Dea memesan segelas kopi dan sepotong kue, merasa sedikit lebih tenang. Mereka melanjutkan percakapan, membahas hal-hal lain yang lebih ringan, dan Dea mulai merasa suasana hatinya membaik. Dia menyadari bahwa meskipun hidupnya sedang kacau, masih ada tempat untuk menemukan kedamaian dan dukungan.
Ketika Dea selesai, dia merasa lebih siap untuk menghadapi tantangan yang ada di depannya. “Aku akan mencoba berbicara lagi dengan orangtuaku. Mungkin aku bisa membuat mereka mengerti betapa pentingnya keputusan ini bagiku.”
“Betul! Jangan ragu untuk berbicara dari hati ke hati. Mereka mungkin akan lebih memahami jika kamu jujur tentang perasaanmu,” Astri memberi semangat.

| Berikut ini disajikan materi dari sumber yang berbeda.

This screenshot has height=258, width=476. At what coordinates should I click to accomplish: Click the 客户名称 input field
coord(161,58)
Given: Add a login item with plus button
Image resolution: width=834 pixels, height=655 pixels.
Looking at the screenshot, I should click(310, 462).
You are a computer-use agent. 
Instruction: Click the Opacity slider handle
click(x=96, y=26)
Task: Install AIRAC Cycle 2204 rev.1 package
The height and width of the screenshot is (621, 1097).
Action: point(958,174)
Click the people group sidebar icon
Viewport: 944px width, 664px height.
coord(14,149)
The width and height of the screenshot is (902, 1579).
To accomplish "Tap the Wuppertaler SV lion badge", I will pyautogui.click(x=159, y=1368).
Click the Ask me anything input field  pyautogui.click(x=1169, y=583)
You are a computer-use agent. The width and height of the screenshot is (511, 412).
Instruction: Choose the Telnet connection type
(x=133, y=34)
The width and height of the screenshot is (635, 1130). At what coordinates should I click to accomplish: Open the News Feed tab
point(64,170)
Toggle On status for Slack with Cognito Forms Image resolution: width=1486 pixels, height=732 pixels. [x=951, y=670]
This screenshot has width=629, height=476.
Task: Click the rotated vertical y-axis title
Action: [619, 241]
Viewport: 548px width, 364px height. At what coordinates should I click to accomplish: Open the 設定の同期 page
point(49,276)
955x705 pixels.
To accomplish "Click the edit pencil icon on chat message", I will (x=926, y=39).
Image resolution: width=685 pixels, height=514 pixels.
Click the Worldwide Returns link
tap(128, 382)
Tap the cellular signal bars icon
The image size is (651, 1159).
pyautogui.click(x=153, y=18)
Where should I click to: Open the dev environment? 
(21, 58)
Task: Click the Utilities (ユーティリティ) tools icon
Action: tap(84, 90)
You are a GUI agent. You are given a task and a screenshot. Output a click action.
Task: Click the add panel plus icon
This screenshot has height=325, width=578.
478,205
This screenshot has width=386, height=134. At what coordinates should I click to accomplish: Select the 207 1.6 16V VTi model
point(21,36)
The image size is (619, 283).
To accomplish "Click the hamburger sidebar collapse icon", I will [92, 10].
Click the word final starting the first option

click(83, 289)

Dea tersenyum, merasakan harapan yang kembali muncul dalam dirinya. “Terima kasih, Astri. Kamu benar-benar teman yang baik. Aku beruntung bisa mengenalmu.”
“Dan aku beruntung bisa membantu. Ingat, kamu tidak sendirian dalam ini,” Astri menjawab, matanya bersinar dengan dukungan.
Setelah menghabiskan waktu di kafe dan berbicara dengan Astri, Dea merasa lebih kuat. Dia tahu bahwa perjalanan ke depan akan sulit, tetapi dia bertekad untuk memperjuangkan kebahagiaannya sendiri. Dengan semangat baru, Dea meninggalkan kafe dengan langkah yang lebih ringan, siap untuk menghadapi orangtuanya dan memperjuangkan keinginannya.